----- EXERCISE MATERIALS -----

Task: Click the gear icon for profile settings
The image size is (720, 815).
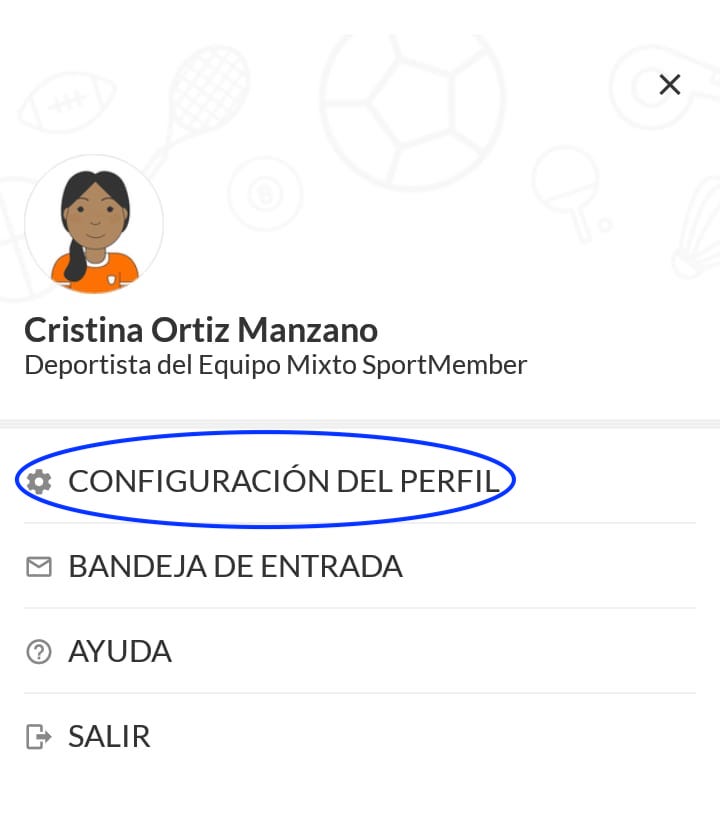Action: point(39,482)
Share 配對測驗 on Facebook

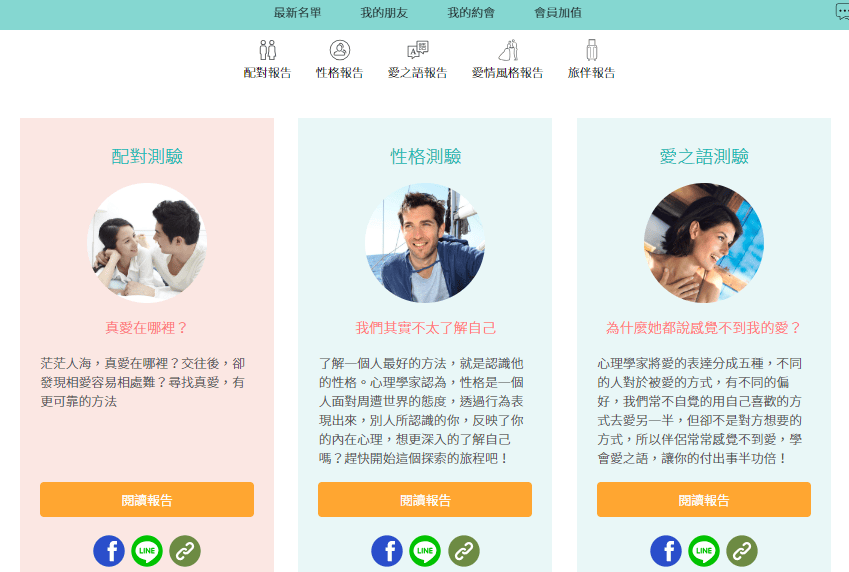point(109,551)
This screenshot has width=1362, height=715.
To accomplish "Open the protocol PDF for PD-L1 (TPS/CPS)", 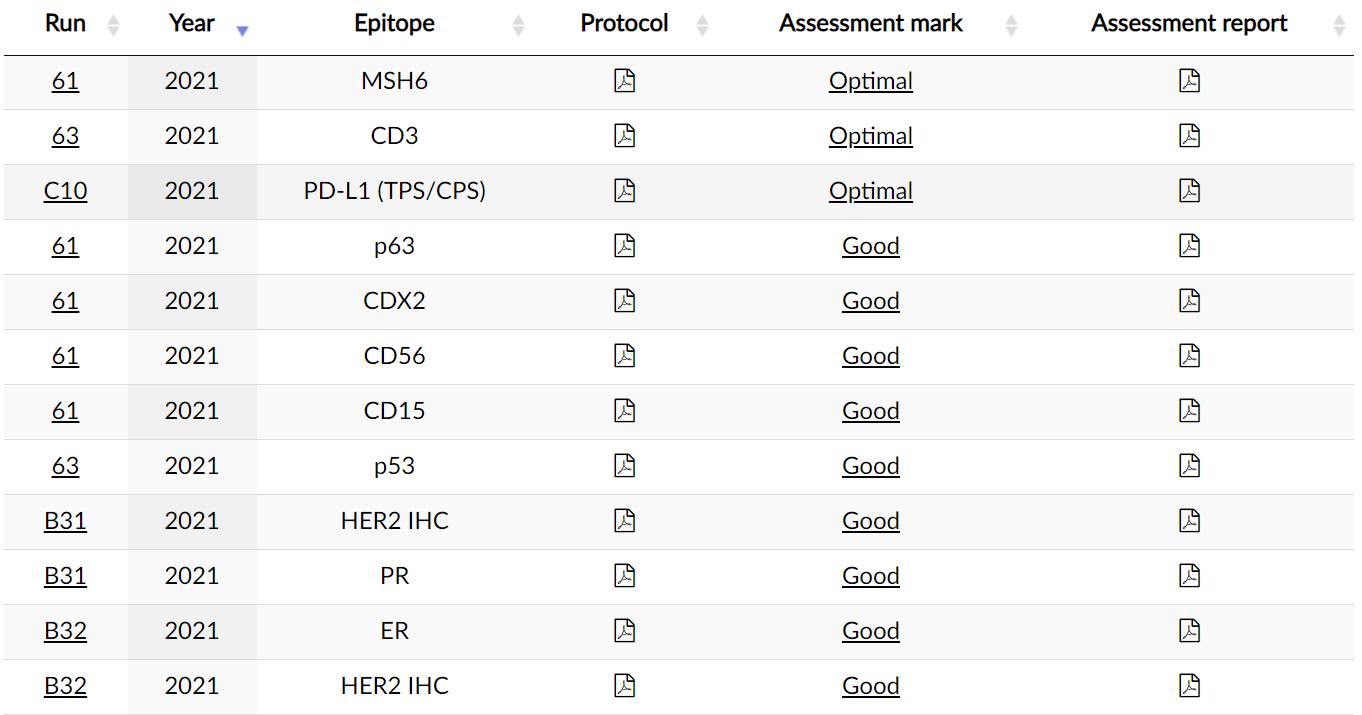I will coord(624,191).
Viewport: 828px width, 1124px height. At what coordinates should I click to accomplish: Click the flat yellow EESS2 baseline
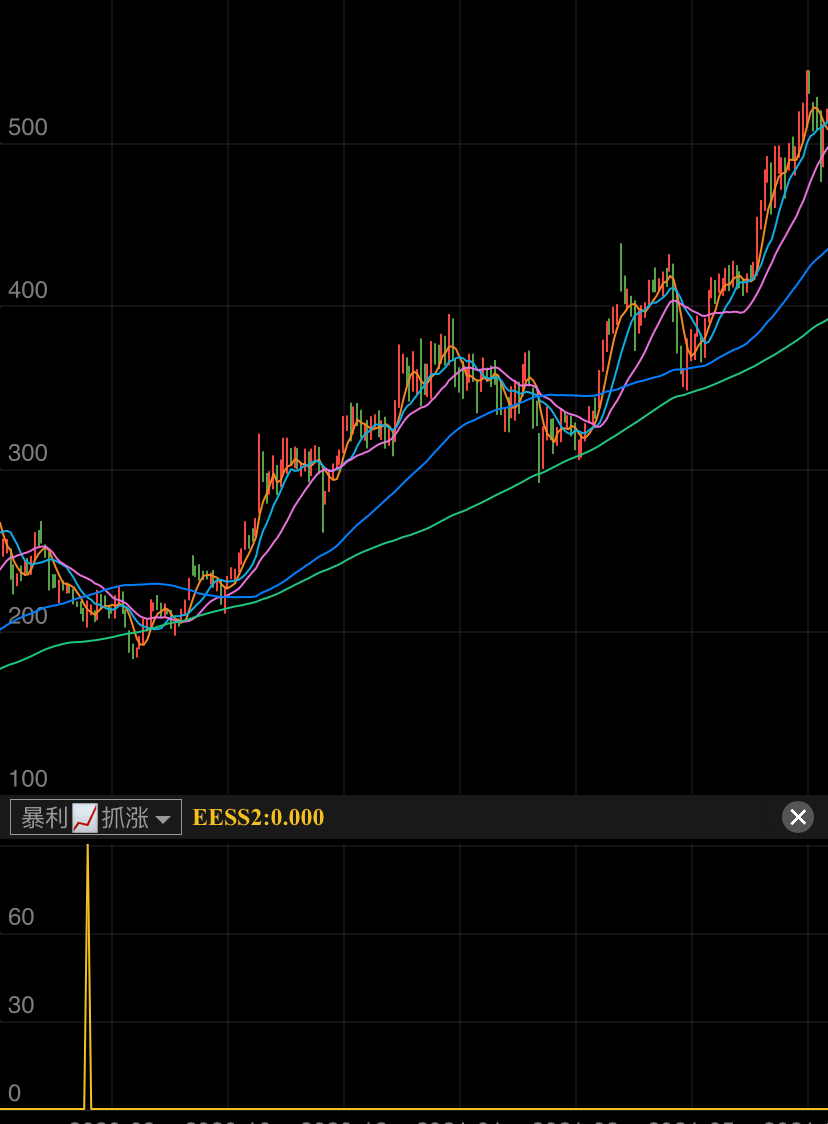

-----

— PROBLEM —
All lines above that contain the word "width" are to be copied.

— SOLUTION TO THE EXERCISE —
This screenshot has width=1362, height=715.
Viewport: 828px width, 1124px height. At what coordinates should I click to accomplish: Click the flat yellow EESS2 baseline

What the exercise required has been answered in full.